Un dato incoraggiante è la migliore regolarità degli studi: se nel 2009 si laureava in tempo poco meno del 40% degli studenti, dieci anni anni dopo si è arrivato a un buon 56%. Dati che rivelano, anche in questo caso, differenze regionali. A parità di condizioni, chi si laurea al centro impiega il 12,5% in più rispetto a chi si laurea al nord e a chi si laurea al sud o nelle isole (19,8% in più).
Veniamo ora alla questione tirocini ed esperienze di studio all'estero. Sempre secondo Alma Laurea, grazie ad essi, si aumenta in maniera significativa la possibilità di trovare lavoro.
“Nel 2019 il tasso di occupazione (che include anche quanti risultano impegnati in attività di formazione retribuita) è pari, a un anno dal conseguimento del titolo, al 74,1% tra i laureati di primo livello e al 71,7% tra i laureati di secondo livello del 2018. Il confronto con le precedenti rilevazioni evidenzia un tendenziale miglioramento del tasso di occupazione che, rispetto al 2014 (anno che ha rappresentato il punto di svolta), risulta aumentato di 8,4 punti percentuali per i laureati di primo livello e di 6,5 punti per i laureati di secondo livello. Si tratta di segnali positivi che, tuttavia, non sono ancora in grado di colmare la significativa contrazione del tasso di occupazione osservabile tra il 2008 e il 2014 (-16,3punti percentuali per i primi; -15,1 punti per i secondi)”.
Per quanto riguarda invece le retribuzioni: “A un anno dal titolo è nel 2019, in media, pari a 1.210 euro per i laureati di primo livello e a 1.285 euro per i laureati di secondo livello.

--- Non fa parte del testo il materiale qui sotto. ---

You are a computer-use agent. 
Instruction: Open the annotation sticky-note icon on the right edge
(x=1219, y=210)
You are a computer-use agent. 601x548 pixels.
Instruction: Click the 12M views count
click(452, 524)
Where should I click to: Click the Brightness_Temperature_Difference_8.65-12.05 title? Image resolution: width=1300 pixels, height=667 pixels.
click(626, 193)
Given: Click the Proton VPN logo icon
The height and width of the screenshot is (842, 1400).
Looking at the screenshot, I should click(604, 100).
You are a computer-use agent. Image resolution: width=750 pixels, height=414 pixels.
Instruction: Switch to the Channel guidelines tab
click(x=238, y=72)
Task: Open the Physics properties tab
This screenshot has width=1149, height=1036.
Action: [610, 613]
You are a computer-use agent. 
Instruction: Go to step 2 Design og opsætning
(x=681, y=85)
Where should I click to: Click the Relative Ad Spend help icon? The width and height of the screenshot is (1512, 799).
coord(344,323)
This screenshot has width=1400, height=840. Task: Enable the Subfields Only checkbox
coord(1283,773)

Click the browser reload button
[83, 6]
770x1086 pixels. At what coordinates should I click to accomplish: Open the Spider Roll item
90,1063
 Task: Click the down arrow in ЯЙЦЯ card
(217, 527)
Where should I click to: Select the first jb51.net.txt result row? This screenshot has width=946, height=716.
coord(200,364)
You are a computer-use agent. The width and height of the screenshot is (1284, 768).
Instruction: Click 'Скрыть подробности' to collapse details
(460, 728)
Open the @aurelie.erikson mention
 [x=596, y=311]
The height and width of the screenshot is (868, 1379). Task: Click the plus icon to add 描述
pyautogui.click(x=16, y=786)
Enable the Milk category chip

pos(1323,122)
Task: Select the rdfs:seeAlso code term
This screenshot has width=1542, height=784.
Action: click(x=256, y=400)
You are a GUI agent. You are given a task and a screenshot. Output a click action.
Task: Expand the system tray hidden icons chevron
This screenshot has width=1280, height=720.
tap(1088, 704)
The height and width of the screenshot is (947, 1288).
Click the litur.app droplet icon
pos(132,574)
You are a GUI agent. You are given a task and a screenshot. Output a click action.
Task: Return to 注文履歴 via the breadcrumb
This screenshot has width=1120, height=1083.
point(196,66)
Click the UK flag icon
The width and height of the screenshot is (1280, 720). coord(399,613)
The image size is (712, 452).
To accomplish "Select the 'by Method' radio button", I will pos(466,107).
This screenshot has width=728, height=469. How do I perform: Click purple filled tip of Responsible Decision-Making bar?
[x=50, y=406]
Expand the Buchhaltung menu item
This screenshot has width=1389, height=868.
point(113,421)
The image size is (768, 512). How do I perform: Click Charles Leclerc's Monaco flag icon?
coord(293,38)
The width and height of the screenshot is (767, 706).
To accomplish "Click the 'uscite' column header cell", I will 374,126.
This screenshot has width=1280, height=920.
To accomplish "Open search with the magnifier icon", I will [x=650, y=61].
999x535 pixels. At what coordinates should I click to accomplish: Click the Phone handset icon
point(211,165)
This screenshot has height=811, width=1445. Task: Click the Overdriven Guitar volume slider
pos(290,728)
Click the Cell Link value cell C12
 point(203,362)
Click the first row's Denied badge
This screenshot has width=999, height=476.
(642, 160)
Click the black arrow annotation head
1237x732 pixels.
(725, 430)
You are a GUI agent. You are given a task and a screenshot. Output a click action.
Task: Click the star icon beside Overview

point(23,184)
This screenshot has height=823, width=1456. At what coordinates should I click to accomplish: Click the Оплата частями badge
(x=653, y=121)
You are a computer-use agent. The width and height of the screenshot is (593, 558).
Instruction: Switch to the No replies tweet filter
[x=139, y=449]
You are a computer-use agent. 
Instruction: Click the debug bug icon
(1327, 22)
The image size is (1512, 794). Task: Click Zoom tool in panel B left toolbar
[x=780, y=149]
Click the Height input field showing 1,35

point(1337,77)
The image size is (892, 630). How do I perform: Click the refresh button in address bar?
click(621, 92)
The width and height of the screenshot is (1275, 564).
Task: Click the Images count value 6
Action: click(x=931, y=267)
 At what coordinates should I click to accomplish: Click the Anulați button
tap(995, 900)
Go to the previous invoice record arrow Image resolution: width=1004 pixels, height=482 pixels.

Rispetto all’indagine del 2014 le retribuzioni reali (ovvero che tengono conto del mutato potere d’acquisto) a un anno dal conseguimento del titolo figurano in aumento: +16,7% per i laureati di primo livello, +18,4% per quelli di secondo livello. L’aumento rilevato, tuttavia, non è ancora in grado di colmare la significativa perdita retributiva registrata nel periodo più difficile della crisi economica che ha colpito i neolaureati, ovvero tra il 2008 e il 2014 (-28,7% per il primo livello, -21,2% per il secondo livello)”.